Il y a une dynamique des désirs. On peut faire une comparaison avec un jardin, on soigne, on arrose
certaines plantes, pendant qu’on en laisse dépérir d’autres. Avec les désirs, c’est pareil, on cultive
certains. Il y a liberté dans le choix que l’on fait de cultiver tel désir plutôt que tel autre. D’un désir
que l’on cultive, on peut dire qu’il devient notre volonté. Tous les désirs ne deviennent pas des
volontés.
Ces choix se font en général, en fonction de nos penchants, de nos préférences. Évidemment, on va
choisir plutôt dans les désirs correspondants à notre culture, d’où l’importance de connaître d’autres
cultures. Mais ils peuvent se faire aussi en fonction de la personne que je veux devenir. Et c’est là
qu’ils participent à la vie morale et éthique. Il est important d’avoir des choix de valeurs. La volonté
correspond à l’ensemble de nos désirs choisis.
Le philosophe canadien Charles Taylor parle d’« évaluations faibles » ou «évaluations fortes »

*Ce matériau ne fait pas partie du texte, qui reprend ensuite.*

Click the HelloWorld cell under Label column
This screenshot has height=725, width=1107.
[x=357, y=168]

(Evaluations ou valorations). Les évaluations fortes portent sur des préférences pour des désirs qui
correspondent au type de personne que nous voulons être. Ils permettent ainsi la construction de la
personne. Passer des évaluations faibles (spontanés, sources de plaisir) aux évaluations fortes,
portant sur des choix de vie, est un défi, une tâche de tous les jours. Cela permet de donner de la
cohérence dans le temps à notre vie éthique et de devenir ce que l’on veut être.

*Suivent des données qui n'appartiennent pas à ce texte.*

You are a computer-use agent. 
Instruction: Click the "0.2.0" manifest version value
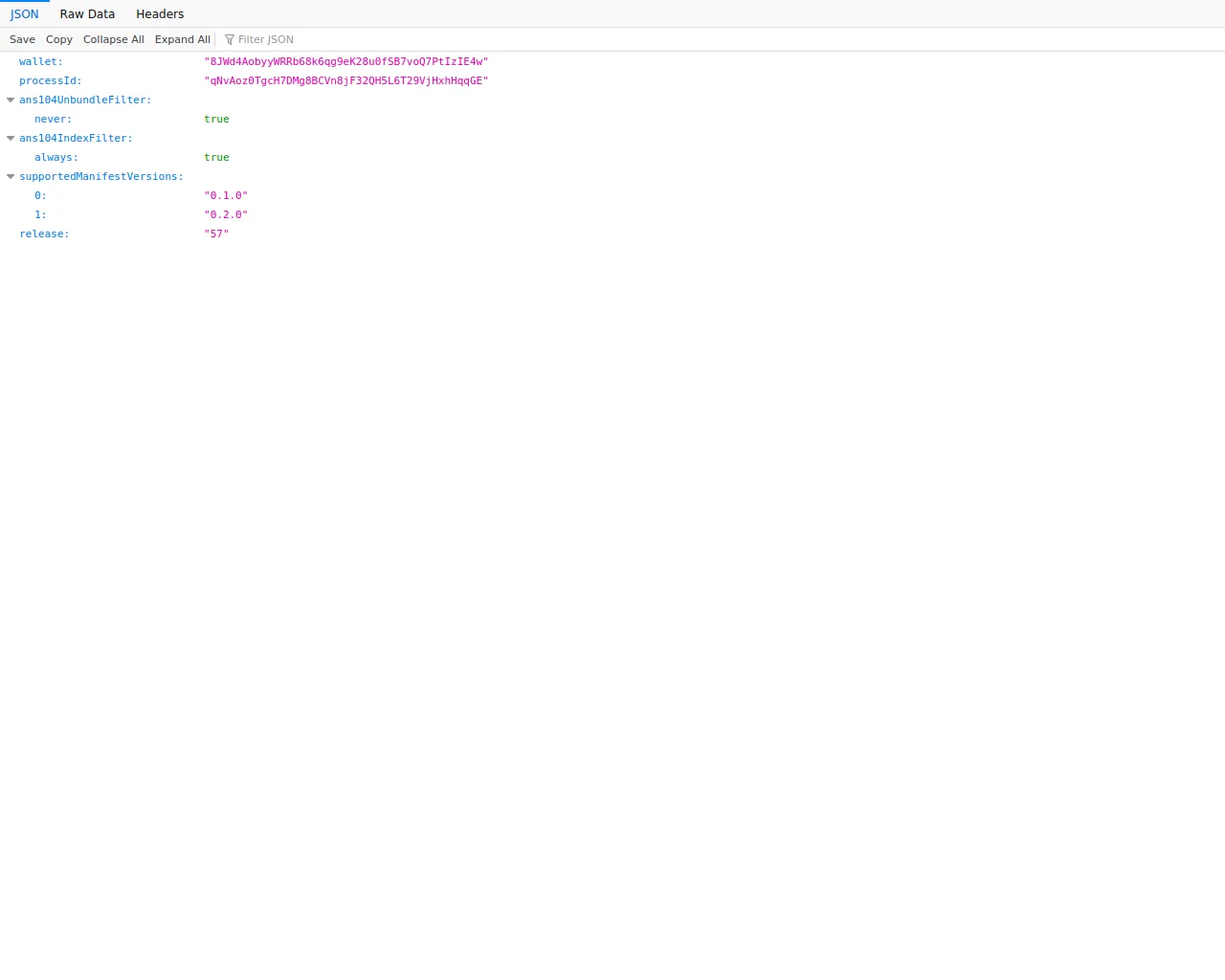click(226, 214)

Pour Nietzsche, la liberté consistait à faire tomber les valeurs existantes et à en créer d’autres. C’est
excessif, mais il y a de cela. Nous n’héritons jamais de quelque chose d’immuable, nous sommes en
devenir. On ne nait pas être humain, on le devient, on se construit.
Il ne faut pas accepter purement et simplement les désirs. Il faut en choisir certains, les cultiver, pour
qu’ils deviennent des volontés. Cet ensemble de désirs aboutit ainsi à une personne cohérente avec
ses choix de valeurs et dotée d’une vie morale. Nous pouvons choisir le type de vie humaine que
nous voulons cultiver.
Et c’est ainsi seulement que nous pouvons dire que l’homme, tout en étant un être de désir, est
effectivement libre.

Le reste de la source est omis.